What you should do -
"Where should I click to: Open" appears in one line; retype that line and all lines following it through the end of the records, with nothing left out or added.

(Source data)

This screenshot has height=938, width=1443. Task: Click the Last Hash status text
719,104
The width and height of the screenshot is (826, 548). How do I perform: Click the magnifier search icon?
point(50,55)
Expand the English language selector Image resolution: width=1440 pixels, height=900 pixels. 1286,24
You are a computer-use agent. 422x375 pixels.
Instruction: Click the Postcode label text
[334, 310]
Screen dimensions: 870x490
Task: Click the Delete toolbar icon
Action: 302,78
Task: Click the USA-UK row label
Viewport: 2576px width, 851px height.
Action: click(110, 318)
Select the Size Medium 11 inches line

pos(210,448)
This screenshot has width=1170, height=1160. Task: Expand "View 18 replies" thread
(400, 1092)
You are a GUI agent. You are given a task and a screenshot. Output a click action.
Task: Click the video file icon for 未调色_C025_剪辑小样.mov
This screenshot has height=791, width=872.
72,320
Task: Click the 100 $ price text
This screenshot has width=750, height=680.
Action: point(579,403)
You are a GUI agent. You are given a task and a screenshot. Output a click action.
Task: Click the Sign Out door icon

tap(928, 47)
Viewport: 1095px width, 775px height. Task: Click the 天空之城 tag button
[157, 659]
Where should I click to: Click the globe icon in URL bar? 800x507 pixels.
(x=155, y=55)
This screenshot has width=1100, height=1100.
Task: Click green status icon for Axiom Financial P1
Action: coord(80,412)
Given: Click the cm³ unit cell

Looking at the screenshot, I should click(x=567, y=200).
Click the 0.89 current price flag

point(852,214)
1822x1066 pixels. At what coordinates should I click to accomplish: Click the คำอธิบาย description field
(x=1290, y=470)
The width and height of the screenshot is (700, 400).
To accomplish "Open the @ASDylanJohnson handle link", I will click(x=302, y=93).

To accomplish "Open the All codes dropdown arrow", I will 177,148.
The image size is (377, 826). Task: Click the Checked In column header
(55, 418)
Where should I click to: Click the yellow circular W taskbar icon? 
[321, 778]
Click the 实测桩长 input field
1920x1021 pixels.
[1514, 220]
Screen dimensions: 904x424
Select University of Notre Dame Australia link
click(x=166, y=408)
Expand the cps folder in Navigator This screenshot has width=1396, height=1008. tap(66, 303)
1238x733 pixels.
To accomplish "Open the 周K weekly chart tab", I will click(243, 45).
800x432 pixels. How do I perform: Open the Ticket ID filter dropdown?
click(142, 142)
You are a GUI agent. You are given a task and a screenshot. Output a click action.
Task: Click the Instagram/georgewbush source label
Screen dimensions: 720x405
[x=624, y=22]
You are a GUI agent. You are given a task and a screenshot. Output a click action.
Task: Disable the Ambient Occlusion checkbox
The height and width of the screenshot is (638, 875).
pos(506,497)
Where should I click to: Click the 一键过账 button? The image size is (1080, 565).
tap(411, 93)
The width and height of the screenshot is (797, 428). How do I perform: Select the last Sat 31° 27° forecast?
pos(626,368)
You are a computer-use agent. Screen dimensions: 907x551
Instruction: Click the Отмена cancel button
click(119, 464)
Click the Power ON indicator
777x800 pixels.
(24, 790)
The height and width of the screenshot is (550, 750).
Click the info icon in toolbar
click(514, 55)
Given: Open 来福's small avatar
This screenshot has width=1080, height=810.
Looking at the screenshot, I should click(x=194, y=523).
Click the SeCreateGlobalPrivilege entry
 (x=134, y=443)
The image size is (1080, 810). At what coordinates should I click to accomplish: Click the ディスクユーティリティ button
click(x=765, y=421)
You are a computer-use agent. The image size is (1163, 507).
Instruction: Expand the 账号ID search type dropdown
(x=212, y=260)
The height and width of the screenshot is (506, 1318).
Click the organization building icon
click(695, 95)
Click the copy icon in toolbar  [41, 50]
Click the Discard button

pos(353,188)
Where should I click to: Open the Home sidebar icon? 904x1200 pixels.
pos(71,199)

(End Source data)

Answer box -
Where should I click to: Open the Home sidebar icon? 904x1200 pixels.
pos(71,199)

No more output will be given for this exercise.